И, решив это для себя окончательно, я направился к Восточному озеру. Услышав, как я распеваю, с густых кустов у обочины снялись несколько воробьев и полетели за мной. Я сунул книжки и тетрадки за пазуху, а куртку запихал в сумку и бросился бегом. Воробьи какое-то время с веселым чириканьем летели за мной, а потом повернули обратно. Вдруг меня кто-то окликнул.
Я оглянулся и увидел Сыонга, «короля шутов» из 4-го «Б». Он тут же, на ходу, показал такую смешную штуку, что я так и покатился от хохота.
Сыонг сильно косил, у него были огромные, как лопаты, зубы, но он был симпатичным, веселым парнем. Он умел ходить на четвереньках и ворчать совсем как настоящая собака, очень ловко передразнивал одну девчонку из их класса, изображая, как она весь вечер смотрела кино, а на следующий день, когда ее вызвали, выпятила живот и, хныча, сказала учительнице: «У меня вчера живот так болел, так болел, что я даже уроков не могла учить». Он нас всегда очень смешил.
Сейчас Сыонг, видя, что я обернулся, засмеялся и проквакал:
— Шао, новый номер!
— Давай, давай...
Но что это он делает?
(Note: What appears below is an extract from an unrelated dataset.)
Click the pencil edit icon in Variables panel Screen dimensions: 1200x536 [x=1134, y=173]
Выпятил живот, одну руку закинул за голову, другой сделал такой жест, точно держит стакан, запрокинул голову, делая вид, что подносит стакан ко рту и пьет. Потом он захлопал глазами и завертел головой, видимо, изображая пьяного, который вот-вот упадет. Я еще не успел понять толком, что все это означает, как он театрально возвестил:
— Пьян, ха-ха! Это я, ученик четвертого «А»! Эх, до чего же хорошо это наше распрекрасное вино!
И он принялся пьяно похохатывать, поглаживая себя по животу.
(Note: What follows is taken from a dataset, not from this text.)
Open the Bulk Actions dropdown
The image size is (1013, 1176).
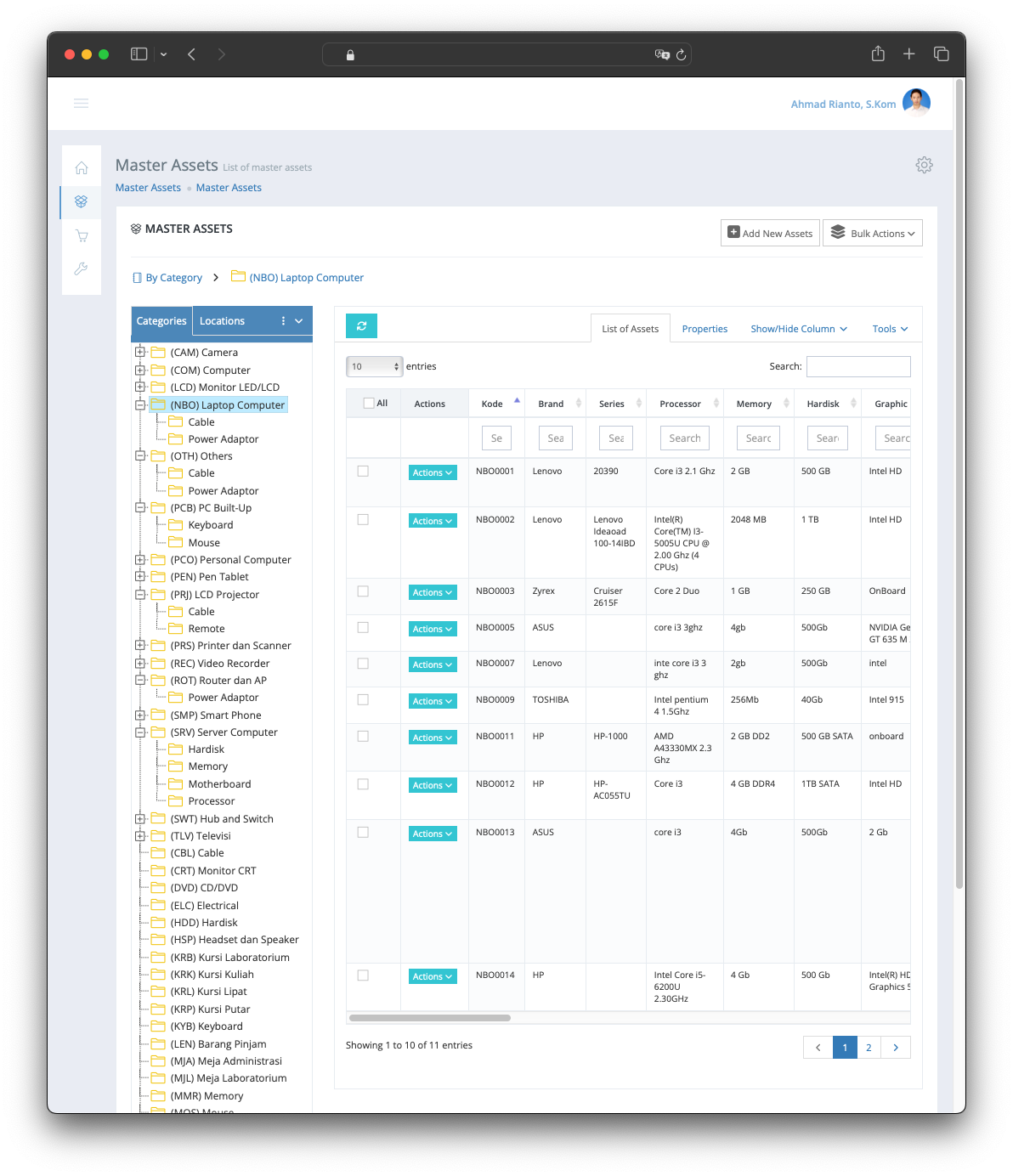(872, 234)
— Надо мной смеешься? — возмутился я.
Он отскочил, снова повторил свою шутку и запел:
— Пьян я, пьян я! Ха-ха-ха, пьян я!
Я положил чернильницу у края дороги, кинулся к Сыонгу и закатил ему хорошенькую оплеуху. Он упал, двумя руками закрыл лицо и некоторое время не двигался, а потом встал, бросился на меня и стал колотить куда попало. Один удар пришелся прямо в глаз, и у меня буквально искры посыпались, а потом все в глазах потемнело. От боли я еще больше рассвирепел и схватил Сыонга мертвой хваткой. Мы здорово с ним сцепились, и вдруг крепкие, словно железные, руки с силой разняли нас и поставили друг против друга.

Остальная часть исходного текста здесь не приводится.